Installation instructions

Threadle CLI

Threadle CLI (with Threadle.Core included) is distributed as a single self-contained executable, so no installation or runtime dependencies are required. This is what is needed to work with Threadle directly, and to work with it from threadleR, so this is what most users would get.

1. Obtain Threadle for your platform, either by...
   • Downloading an appropriate binary for your platform from the Download page, following the instructions there, or
   • Compile your own binary from the source code and INSTALL instructions available on the GitHub repository
2. Place the executable in a directory of your choice. If having downloaded and installed a Setup Installer for Windows and kept the 'Set PATH' option checked, Threadle should be available anywhere on your system.
3. Verify the download
   1. Verification of code signature (Windows): Right-click the executable, choose Properties/Digital Signatures. The binary is signed with an Extended Validation (EV) certificate issued to Linköping University.
   2. Verification of SHA256 checksum (all): Verify that the binary you downloaded has the same SHA256 checksum as the one provided on the Download page.

threadleR (R library)

threadR is an R package that makes it possible to work with Threadle from R, using a set of threadleR functions that wraps around the underlying Threadle CLI commands.
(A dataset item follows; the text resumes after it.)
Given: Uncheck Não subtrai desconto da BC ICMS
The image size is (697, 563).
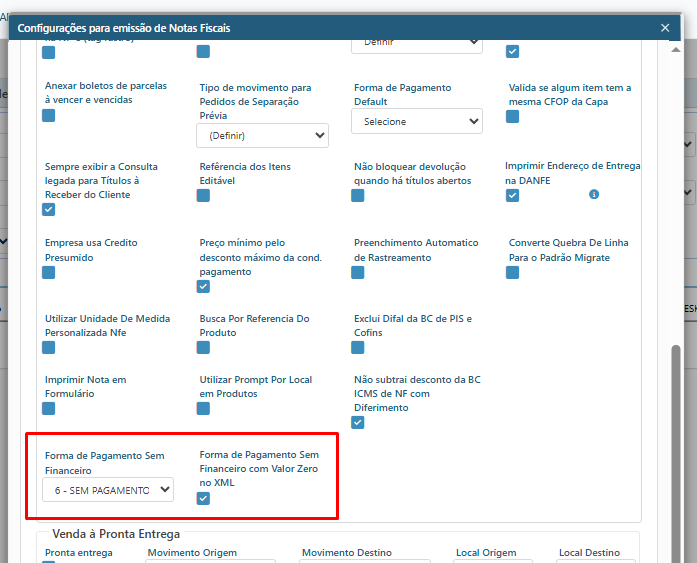Looking at the screenshot, I should pos(358,423).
Before using threadleR, you first have to install the threadleR package into your R environment. This can be done in three different ways:

• Download the latest source package from the Download page and install it from this file:
  

  # from .tar.gz on Linux and macOS:
  install.packages("threadleR_1.0.0.tar.gz", repos = NULL, type = "source")
  # or from .zip on Windows:
  install.packages("threadleR_1.0.0.zip", repos = NULL, type = "win.binary")

• Install it directly from its GitHub repo using the 'remotes' package:
  

  # Install the 'remotes' package if you don't have it already, i.e.
  # uncomment the next line:
  # install.packages("remotes")
  remotes::install_github("YukunJiao/threadleR")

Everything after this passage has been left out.